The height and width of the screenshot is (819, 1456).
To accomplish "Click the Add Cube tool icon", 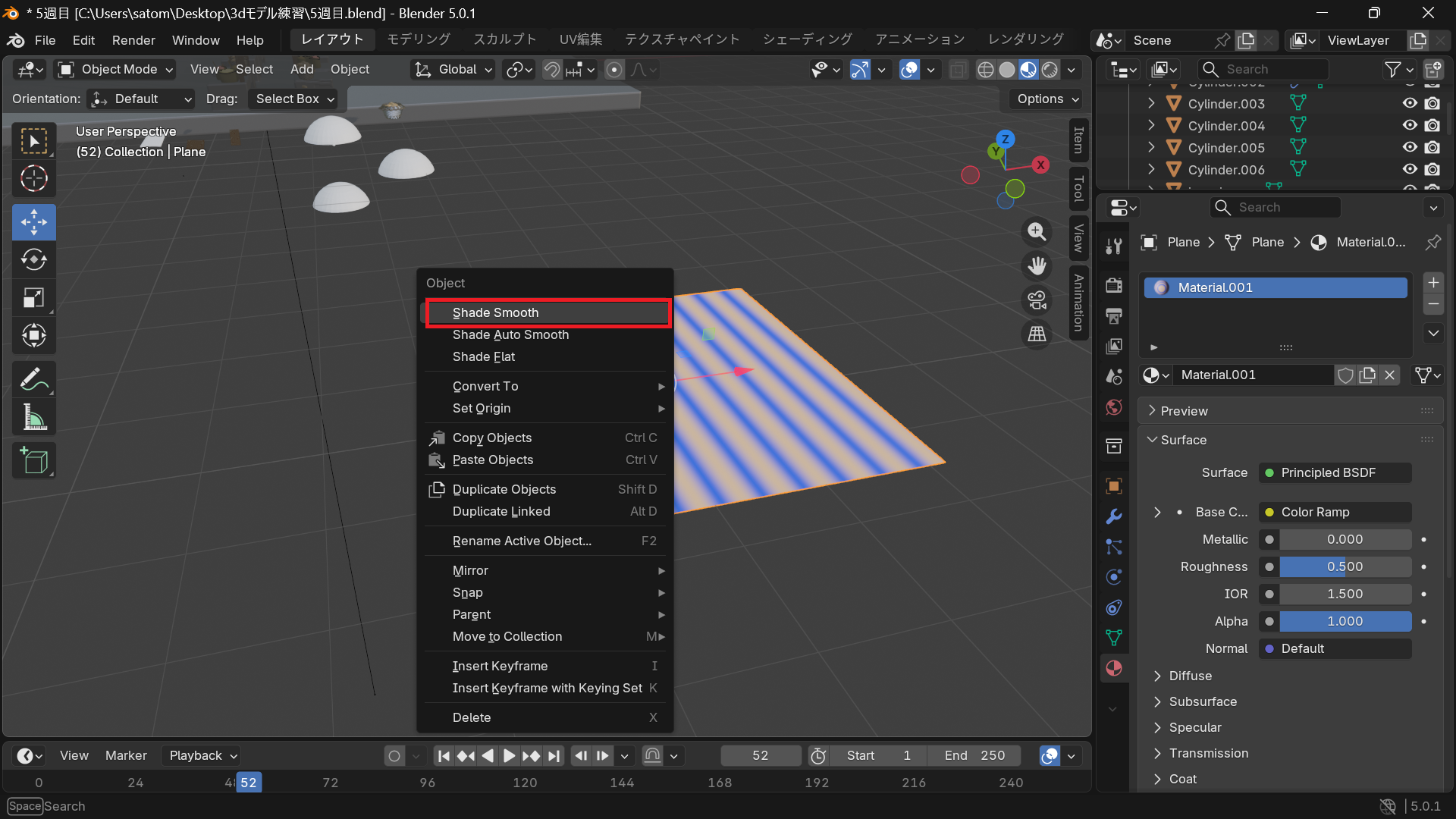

* * *

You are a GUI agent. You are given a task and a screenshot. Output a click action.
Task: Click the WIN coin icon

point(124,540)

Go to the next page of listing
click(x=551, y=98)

...

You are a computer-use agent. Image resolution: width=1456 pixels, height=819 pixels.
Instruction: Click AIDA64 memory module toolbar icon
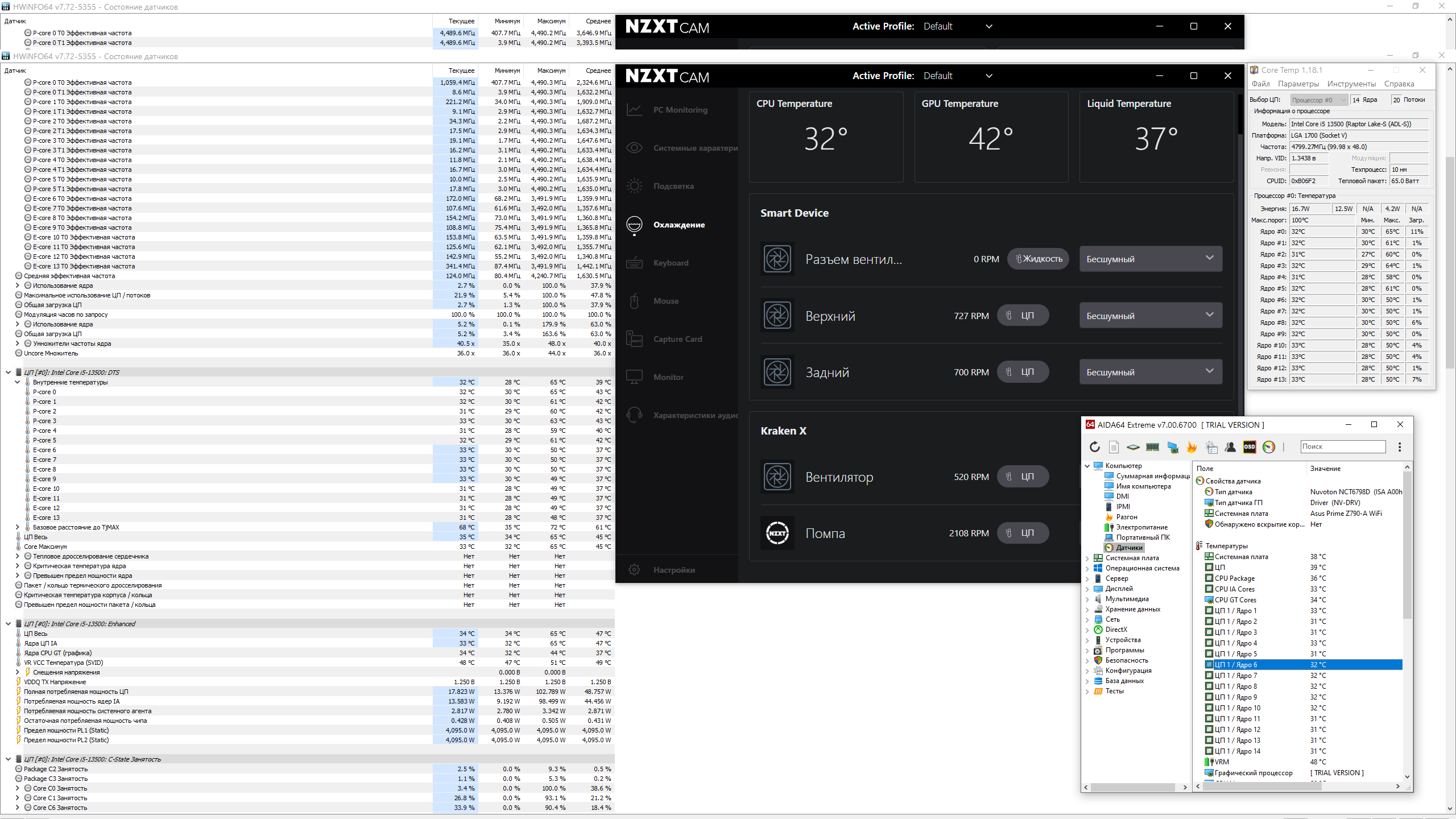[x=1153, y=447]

- **Task prompt**
Can you echo the data word for word, beginning at the line containing "You are a GUI" and continuing through the line containing "click(x=551, y=98)", with both of those lines included?

- **Finished task**
You are a GUI agent. You are given a task and a screenshot. Output a click action.
Task: Click the WIN coin icon

point(124,540)

Go to the next page of listing
click(x=551, y=98)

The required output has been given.